The Diablada, Morenada, Caporales, Tinku, P´ujllay and all of the other dances derive from other carnivals and festivals throughout Bolivia, such as the carnivals of yesteryear (Sucre), the Corso de Corsos (Parade of Parades), the Carnival of Concord (Cochabamba), the Miner Carnaval (Potosi), the Entrada del Gran Poder (La Paz), the Fiesta Grande de Santa Cruz, among others, which can be visited in Bolivia and which offer so much to share.

The Alasitas festivity, which means “buy from me,” in Aymara, is celebrated on January 24 in La Paz and on other dates in the rest of the Plurinational State of Bolivia. It is a cultural expression that dates back to ancient ancestral and pre-Columbian Tiwanaku traditions, namely, the celebration of fertility, Qapaq Raymi or the Great Festival of the Sun held on December 20, a day before the Summer Equinox (December 21), which included rituals for the renewal of the fertility of people, land, animals and all beings in general, with the Illas, “the children of lightning”, representing the spirit of the Ekeko, the god of abundance.

The illa is an amulet to attract fertility and economic and spiritual abundance, lacking the desire for accumulation of material goods. This idol was recovered in November, 2014 from a museum in Bern, Switzerland.  
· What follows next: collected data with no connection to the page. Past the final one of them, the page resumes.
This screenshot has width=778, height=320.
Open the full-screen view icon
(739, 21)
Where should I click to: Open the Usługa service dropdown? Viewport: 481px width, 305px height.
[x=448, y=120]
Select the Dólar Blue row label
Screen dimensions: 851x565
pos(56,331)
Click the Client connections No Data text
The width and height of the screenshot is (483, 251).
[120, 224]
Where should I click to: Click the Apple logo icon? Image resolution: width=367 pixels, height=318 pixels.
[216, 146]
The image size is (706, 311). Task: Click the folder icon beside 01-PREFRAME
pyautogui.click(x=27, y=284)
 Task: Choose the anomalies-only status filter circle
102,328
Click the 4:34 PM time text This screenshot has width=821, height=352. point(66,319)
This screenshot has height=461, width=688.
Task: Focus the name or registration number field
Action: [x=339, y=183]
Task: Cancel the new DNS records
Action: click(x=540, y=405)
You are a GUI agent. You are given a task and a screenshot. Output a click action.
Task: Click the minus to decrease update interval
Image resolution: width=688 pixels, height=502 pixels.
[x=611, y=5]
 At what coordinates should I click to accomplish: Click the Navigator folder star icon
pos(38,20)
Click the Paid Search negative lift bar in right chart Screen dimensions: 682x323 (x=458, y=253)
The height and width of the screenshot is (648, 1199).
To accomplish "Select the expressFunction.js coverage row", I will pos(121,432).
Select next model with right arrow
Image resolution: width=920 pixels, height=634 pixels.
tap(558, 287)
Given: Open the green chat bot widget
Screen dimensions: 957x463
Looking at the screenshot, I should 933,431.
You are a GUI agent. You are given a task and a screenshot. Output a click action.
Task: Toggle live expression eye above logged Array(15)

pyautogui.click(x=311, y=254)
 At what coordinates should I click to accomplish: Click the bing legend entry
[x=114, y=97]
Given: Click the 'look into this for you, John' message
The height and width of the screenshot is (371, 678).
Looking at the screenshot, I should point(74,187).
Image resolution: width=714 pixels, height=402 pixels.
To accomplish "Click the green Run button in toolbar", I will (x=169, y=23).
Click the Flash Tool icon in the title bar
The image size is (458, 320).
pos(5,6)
The evolution of the Alasitas festival resulted in the Ekeko, the “God of Abundance”, which is a folkloric portrayal of the illa, dressed in a hat and carrying food, money, vehicles, houses, and other goods represented in miniature.

The tradition is to buy a miniature crafted good representing what one needs the most in a particular year and have a yatiri [Andean shaman], and oftentimes a priest, bless the craft (called the act of ch’alla) in order for it to come true.